Since the night of the crash, Wren Wells has been running away. Though she lived through the accident that killed her boyfriend Patrick, the girl she used to be didn’t survive. Instead of heading off to college as planned, Wren retreats to her father’s studio in the far-north woods of Maine. Somewhere she can be alone.
Then she meets Cal Owen. Dealing with his own troubles, Cal’s hiding out too. When the chemistry between them threatens to pull Wren from her hard-won isolation, Wren has to choose: risk opening her broken heart to the world again, or join the ghosts who haunt her.
Holy cow! So…Lovely, Dark, And Deep…how I loved thee. I am impressed. Very impressed. Lovely, Dark And Deep was so beautiful that I WAS STILL CRYING 5 MINUTES AFTER FINISHING IT. Me crying is sort of rare, but even more rare is me crying for a few minutes after finishing it.
McNamara doesn’t waste a single word, and it felt like every word meant something and was carefully thought it. It was very poetic, and I wasn’t surprised when I learned that McNamara has written poetry, because that really comes through.
I thought Wren was an interesting character. She was really easy to really to, and was a pretty sympathetic character. Her relationship with her dad, her mom, and her former best friend were all really different, but I loved her relationship with her dad, with Mary, and with Cal. Her dad’s pretty awesome, and was much more willing to let Wren deal with things in her own way. It’s too bad Mary was only there for part of the book, because she balanced out Wren in a lot of ways.
Her mom and her best friend. Good God, they were irritating. They pretty much thought Wren was selfish because she put off going to college and moved in with her dad and isolated herself from people. It really seemed like Wren wasn’t grieving the way they wanted her to. Which is a little sad because everyone grieves differently, and Wren went through a lot. I mean, she went to a party, broke up with her boyfriend, who was drunk at the time because she was pregnant, had a car accident, and lost both him and her child. And she had to deal with people wondering how she made it out okay, while he ended up dead…and them not knowing she was pregnant and miscarried.
Lovely, Dark And Deep was so heartbreakingly real and honest, and it’s such an emotional read. Wren just wants to be in a place where she can JUST BE and grieve in her own way. It may look like she’s running, but I saw a girl who needs a chance to breathe and let go and process things in her own way. Was Wren selfish? Maybe, but grief…it can make you do strange things.
I don’t know how I’ve gotten this far in my review and haven’t really talked about Cal! I’m not completely sure about his relationship with Wren, but I’m glad he and Wren have each other, because they both really need someone. They both needed a friend, and they definitely found more than that in each other. I really am glad they found each other, because with everything they were going through, they needed to have that one person to help pull them out of it.

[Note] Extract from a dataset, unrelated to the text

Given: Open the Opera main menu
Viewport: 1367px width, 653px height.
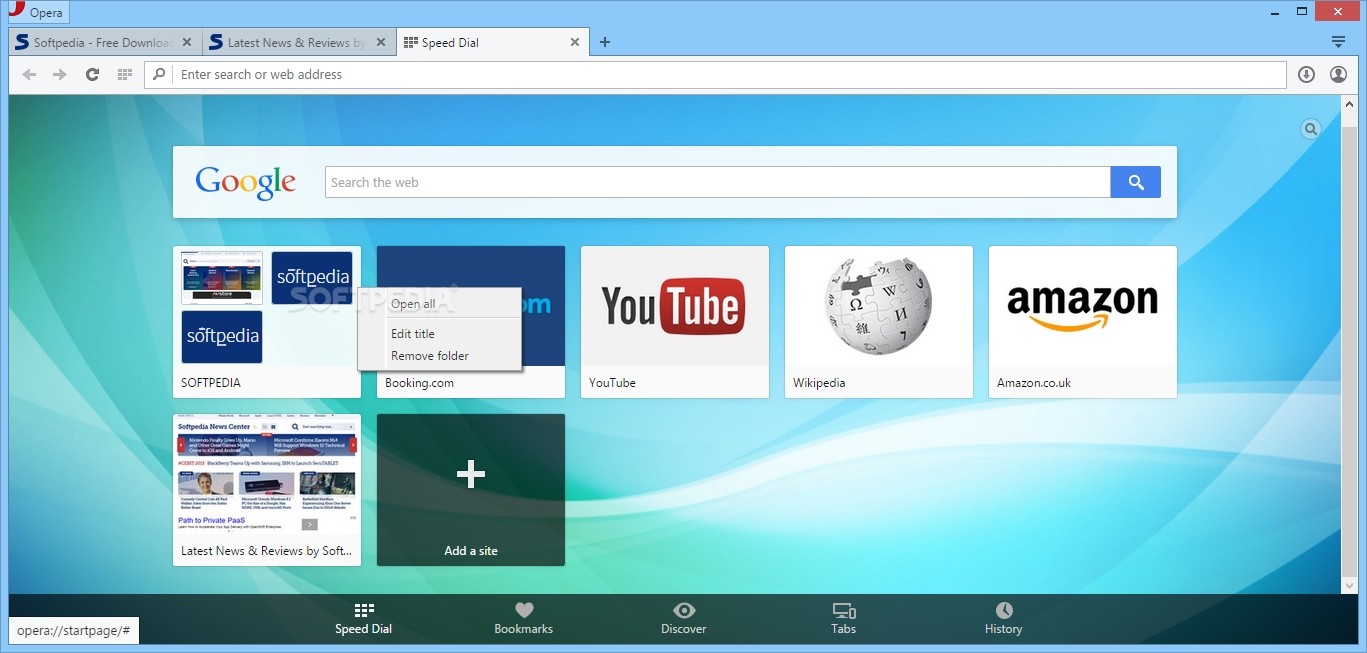Looking at the screenshot, I should (35, 13).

There’s just something so quiet and reflective about Lovely, Dark And Deep. As strange as this may seem, it was a nice way to break up a lot of the lighter stuff I’ve been reading…and even stranger is that this book is exactly what I’ve needed.
Words cannot express how I feel about Lovely, Dark And Deep. I just feel so strongly about it that…5 stars doesn’t seem like a high enough rating. It’s so FREAKING BEAUTIFUL, and every minute I cried was totally worth it. I’m totally adding a new rating to the blog: Lovely, Dark And Deep gets 5+ stars!